Software Test Design Techniques

Equivalence partitioning: Equivalence partitioning is designed to minimize the number of test cases by dividing tests in such a way that the system is expected to act the same way for all tests of each equivalence partition. Test inputs would be selected from each partition. Equivalence partitions are designed so that every possible input belongs to one and only one equivalence partition. In short this method is typically used to reduce the total number of test cases to a finite set of testable test cases, still covering maximum requirements.

E.g.: If you are testing for an input box accepting numbers from 1 to 1000 then there is no use in writing thousand test cases for all 1000 valid input numbers plus other test cases for invalid data.

Using equivalence partitioning method above test cases can be divided into three sets of input data called as classes. Each test case is a representative of respective class.
So in above example we can divide our test cases into three equivalence classes of some valid and invalid inputs.

Test cases for input box accepting numbers between 1 and 1000 using Equivalence Partitioning:
1) One input data class with all valid inputs. Pick a single value from range 1 to 1000 as a valid test case. If you select other values between 1 and 1000 then result is going to be same. So one test case for valid input data should be sufficient.
2) Input data class with all values below lower limit. I.e. any value below 1, as a invalid input data test case.
3) Input data with any value greater than 1000 to represent third invalid input class.

So using equivalence partitioning you have categorized all possible test cases into three classes. Test cases with other values from any class should give you the same result.



Boundary-value Analysis: if there is a range kind of input the technique used by the test engineer to develop the test cases for that range is called as boundary value analysis.

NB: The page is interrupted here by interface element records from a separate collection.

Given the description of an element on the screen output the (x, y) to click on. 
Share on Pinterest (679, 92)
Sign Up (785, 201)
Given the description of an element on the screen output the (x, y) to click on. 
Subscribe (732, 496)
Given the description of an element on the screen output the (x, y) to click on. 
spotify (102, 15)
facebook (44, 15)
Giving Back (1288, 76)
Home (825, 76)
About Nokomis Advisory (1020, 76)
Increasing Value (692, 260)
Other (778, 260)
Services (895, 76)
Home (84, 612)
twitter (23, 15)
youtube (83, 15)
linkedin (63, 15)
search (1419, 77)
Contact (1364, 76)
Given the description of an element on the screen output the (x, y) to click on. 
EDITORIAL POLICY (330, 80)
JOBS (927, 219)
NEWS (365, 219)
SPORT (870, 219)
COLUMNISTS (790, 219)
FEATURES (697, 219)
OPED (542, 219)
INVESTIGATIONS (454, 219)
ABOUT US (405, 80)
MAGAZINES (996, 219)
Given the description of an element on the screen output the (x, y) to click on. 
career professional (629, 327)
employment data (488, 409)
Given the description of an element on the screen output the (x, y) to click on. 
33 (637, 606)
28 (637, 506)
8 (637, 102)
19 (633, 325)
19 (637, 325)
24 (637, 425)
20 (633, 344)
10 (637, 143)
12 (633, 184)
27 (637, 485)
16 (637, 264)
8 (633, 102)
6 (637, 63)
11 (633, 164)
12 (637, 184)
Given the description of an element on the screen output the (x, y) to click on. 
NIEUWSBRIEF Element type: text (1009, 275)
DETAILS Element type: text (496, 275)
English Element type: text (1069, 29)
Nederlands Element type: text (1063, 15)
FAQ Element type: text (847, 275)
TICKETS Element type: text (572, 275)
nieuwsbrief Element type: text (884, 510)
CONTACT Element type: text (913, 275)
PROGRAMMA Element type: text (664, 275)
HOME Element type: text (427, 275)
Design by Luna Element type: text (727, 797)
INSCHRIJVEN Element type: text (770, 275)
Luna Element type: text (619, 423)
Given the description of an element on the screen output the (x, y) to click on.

If there is a requirement that the value ranges from 10-300
The tests will be
1. i/p :10= pass
2. i/p : 10-1 = Fail
3. i/p : value btn 11-299 , any one value - Pass
4. i/p : 300 = pass
5. i/p 300+1 = Fail



Negative Testing:
Characters take around 10… try to enter more than 10 characters…. System will not accept more than 10…try to enter special characters...



Error Guessing:
As the name suggests you can guess the scenario/procedure based on the experience.